Personal information
- Born: April 2, 1916 Homestead, Pennsylvania, U.S.
- Died: September 18, 1979 (aged 63) Dallas, Texas, U.S.
- Listed height: 6 ft 2 in (1.88 m)
- Listed weight: 234 lb (106 kg)

Career information
- High school: Emerson (IN)
- College: Purdue (1935–1938)
- NFL draft: 1939: 3rd round, 19th overall pick

Career history
- Chicago Bears (1940–1941); Los Angeles Dons (1946); Chicago Rockets (1947);

Awards and highlights
- 2× NFL champion (1940–1941); 2× Pro Bowl (1940–1941); First-team All-Big Ten (1938);

Career NFL + AAFC statistics
- Games played: 33
- Starts: 1
- Stats at Pro Football Reference

= Joe Mihal =

American football player (1916–1979)

Joseph Mihal (April 2, 1916 – September 18, 1979) was an American professional football player who was a tackle in the National Football League (NFL) for two seasons with the Chicago Bears.
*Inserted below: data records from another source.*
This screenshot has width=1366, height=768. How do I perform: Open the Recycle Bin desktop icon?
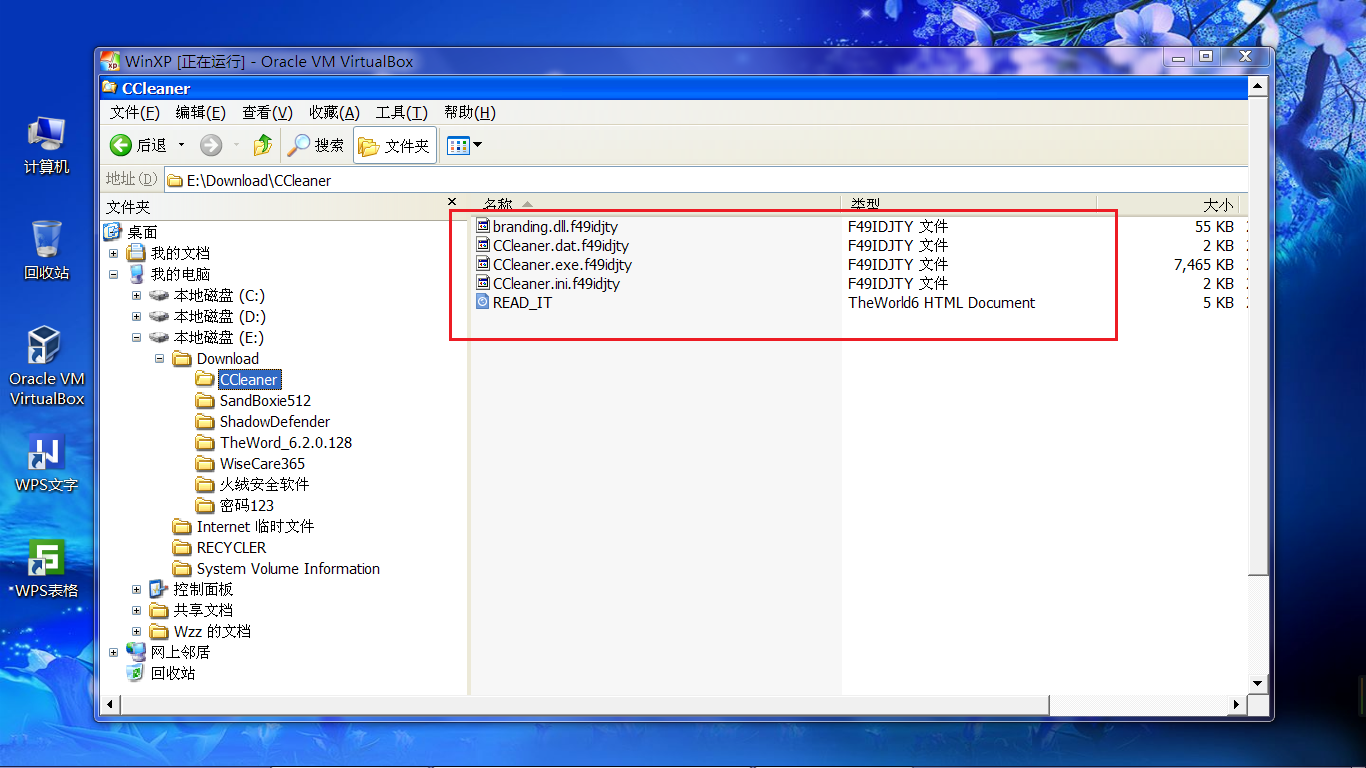(47, 249)
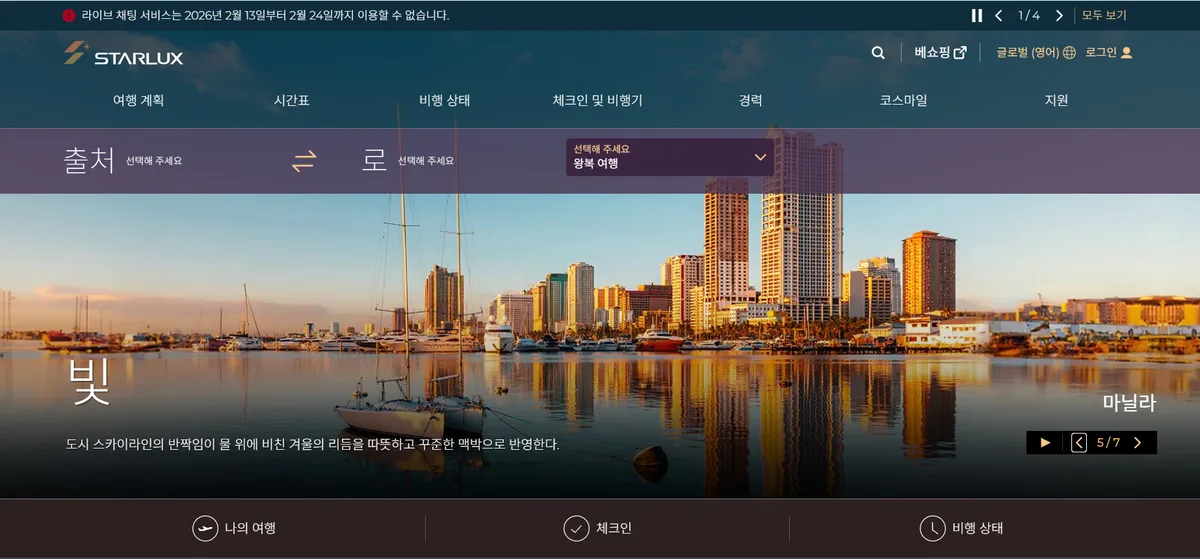Open the 여행 계획 menu

point(138,100)
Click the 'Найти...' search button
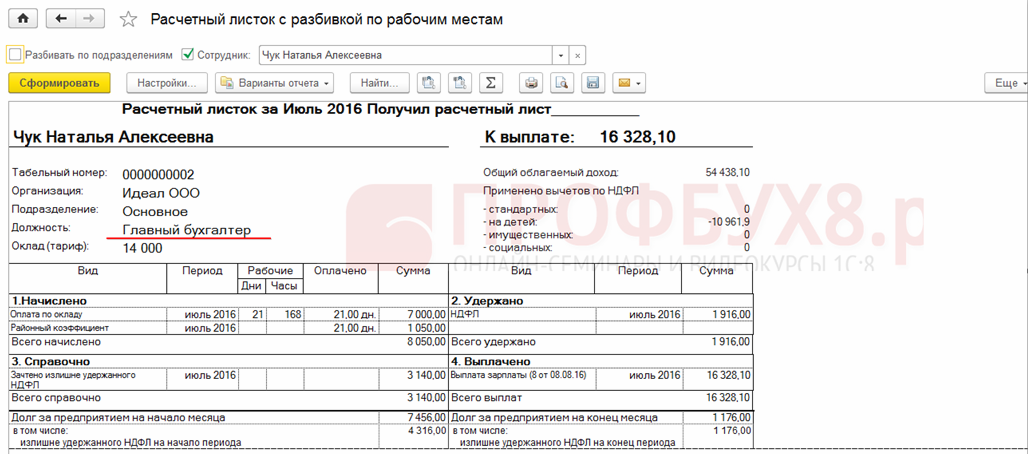 (x=380, y=82)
He was elected as a starter for the 1939 Chicago College All-Star Game. He was selected by the Philadelphia Eagles in the third round of the 1939 NFL draft.

Mihal as a member of the Los Angeles Dons in 1946.

On February 15, 1940, Mihal and George McAfee were traded to the Bears for Russ Thompson and Milt Trost. Mihal played for the Bears in their 73–0 victory over the Washington Redskins in the 1940 NFL Championship Game. He served in World War II for the United States Army.